メモ (備忘録) をつけながら、私なりの言論を形成すること (言語空間) を目指しています。

中国当局は怖くない?

2010-05-11 | 日記
アレクサンドラ・ハーニー 『中国貧困絶望工場』 ( p.79 )

 だが、チャンは記録の偽造・捏造で対応することに不安を覚えていた。先方に見破られたら、取引はご破算になってしまうと心配でならなかった。たとえ従業員に十分言い含めたとしても、「こちらの望む通りに振る舞ってくれるという保証はあるのか」と考えてしまうのであった。その一方、ライバル工場は法律を無視して長時間働かせていながら、ウォルマートの監査をうまくすり抜けていることも知っていた。八割の工場がルールを守っていても、残りの二割が破っていたら、そんなルールなど存在しないも同然ではないか。
 そこで、チャンは次の戦略を採用した。旧式の工場で書類の偽造・捏造を陣頭指揮していたちょうどその頃、地元の有力企業家と密かに取引し、近くの工業団地にあるビルのワンフロアを借りることにした。ごく簡単な設備を発注するとともに、各種保険や労働契約はなくても法定の上限以上の長時間労働を求める労働者を雇用した。この工場はどの当局にも登録されていないので、職場の健康や安全に関する煩わしい規定に縛られることもなければ、納税する必要もない。職場に関する記録もほとんど残さない。このようにして、自分の名刺にも記載しないこの工場の存在がウォルマートや米国の小売業者に納品する国内の取引先に知られないように万全の注意を払った。
 チャンは第一工場を従来通り続けることにしたが、ウォルマートのルールを遵守することは忘れないようにした。タイムカードは細工せず、従業員に対する面接指導もやめた。その代わりに、第二工場では従業員に精一杯働いてもらうことにした。
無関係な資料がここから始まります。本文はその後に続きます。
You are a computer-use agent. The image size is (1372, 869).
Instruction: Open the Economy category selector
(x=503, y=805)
ウォルマートが目にするものは真実であっても、必ずしもそれがすべてというわけではないのである。
 中国では、チャンの第一工場のような存在を「五ツ星工場」と呼んでいる。五ツ星の最高級ホテルのように素晴らしい工場という意味だ。または、「モデル工場」や「展示用工場」という表現もある。当局に登録されていない工場は「黒い工場」や「陰の工場」と称されるが、これは究極の下請工場といえよう。米国企業が安価な仕入れ値を求めて中国の工場に発注すれば、受注した工場は同じ理由でその仕事を別の国内工場に下請に出すという仕組みになっているのである。
 アウトソーシングとサプライチェーン・マネジメントのコンサルティング会社チャイナ・アドバンテージ社のポール・ミドラー社長は、「この国では下請に回すのは一般的だが、取引先の了解を得ずにやっている場合が多い」と説明する。一〇年以上も中国の工場を見てきた人物によれば、取引先である小売業者のニーズに対応するために、工場の九九パーセントが「陰の工場」を持っているという。


 「陰の工場」を持つようになった理由 ( 記録の偽造・捏造を避けつつ、監査を免れる ) が説明されています。
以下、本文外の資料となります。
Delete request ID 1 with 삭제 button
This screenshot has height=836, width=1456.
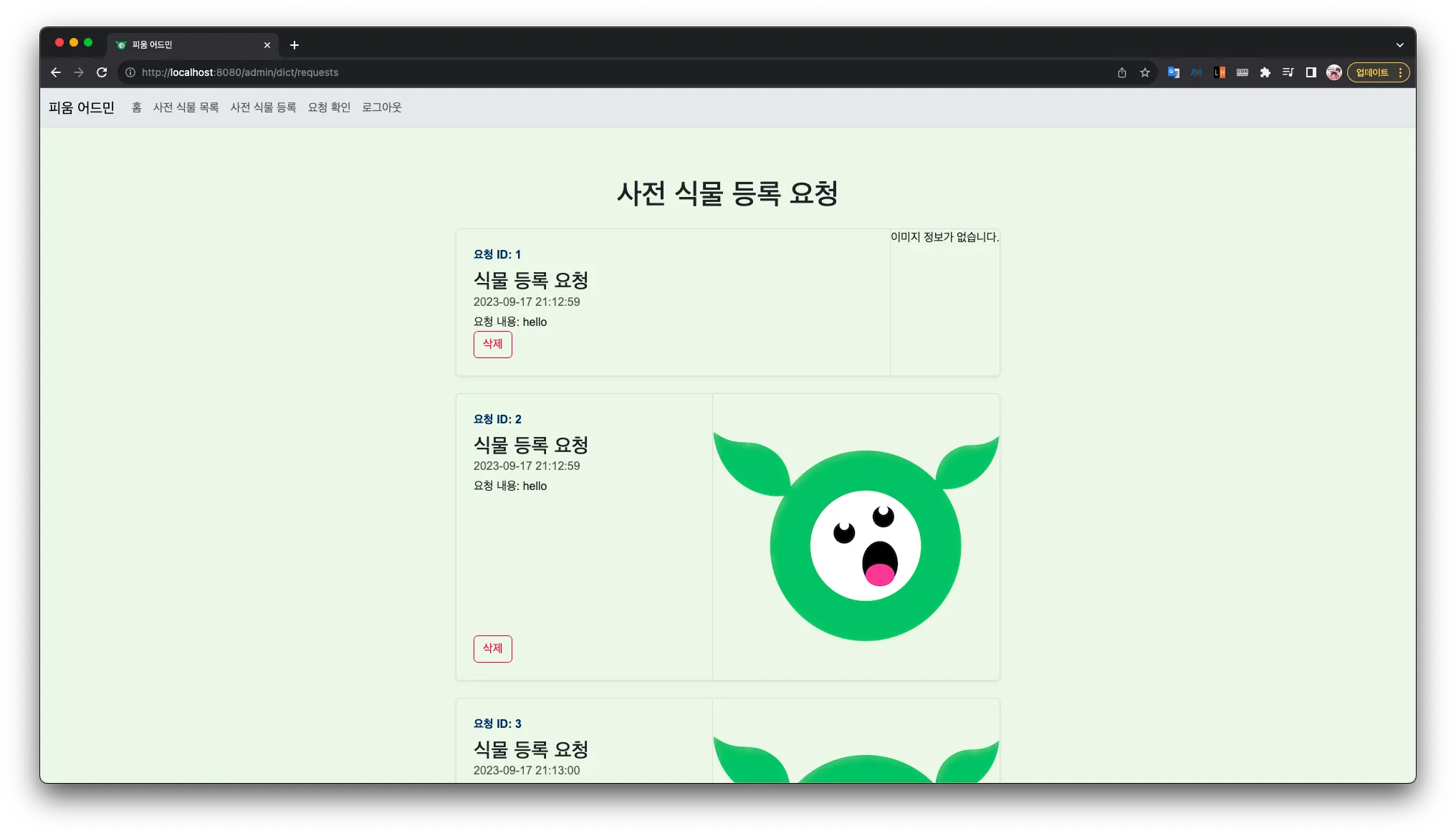coord(492,345)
 「工場ぐるみの不正」 は、バレると困る。しかし、他社 ( 他工場 ) が不正をしているときに、自社 ( 自工場 ) のみが、ルールを守っていれば競争に負けてしまう。そこで、「表向きの工場と、ウラ工場」 を用意する、というのですが、
この工場はどの当局にも登録されていないので、職場の健康や安全に関する煩わしい規定に縛られることもなければ、納税する必要もない。

という記述が、ひっかかります。



 当局が、「脱税」 を見逃すとは考えられません。労働法違反に比べ、脱税に対する当局の態度は厳しいはずです。とすれば、「陰の工場」 を用意する方法は、ウォルマートの監査を免れるには 「うまい方法」 かもしれませんが、中国の当局に摘発される危険性が高く、トータルで考えれば 「うまくない方法」 ということになると思います。

 それにもかかわらず、工場の 99 %が 「陰の工場」 を持っている、というのですから、実際には、やはり、「うまい方法」 だということなのでしょう。

 それはなぜか。

 本当のところはわかりませんが、「万一のときには、賄賂を贈るなどの方法で逃れる」 などすればよいのかもしれません。これは憶測にすぎないのですが、ほかには考えられないと思います。役人の腐敗が常態化しているなら、当局は怖くない。むしろ怖いのは取引先による監査である、ということになると思います。

 もっとも、これは 「五ツ星工場」 と 「陰の工場」 を用意するほうが都合がよいということから、推論したにすぎず、本当の理由はほかにあるのかもしれません。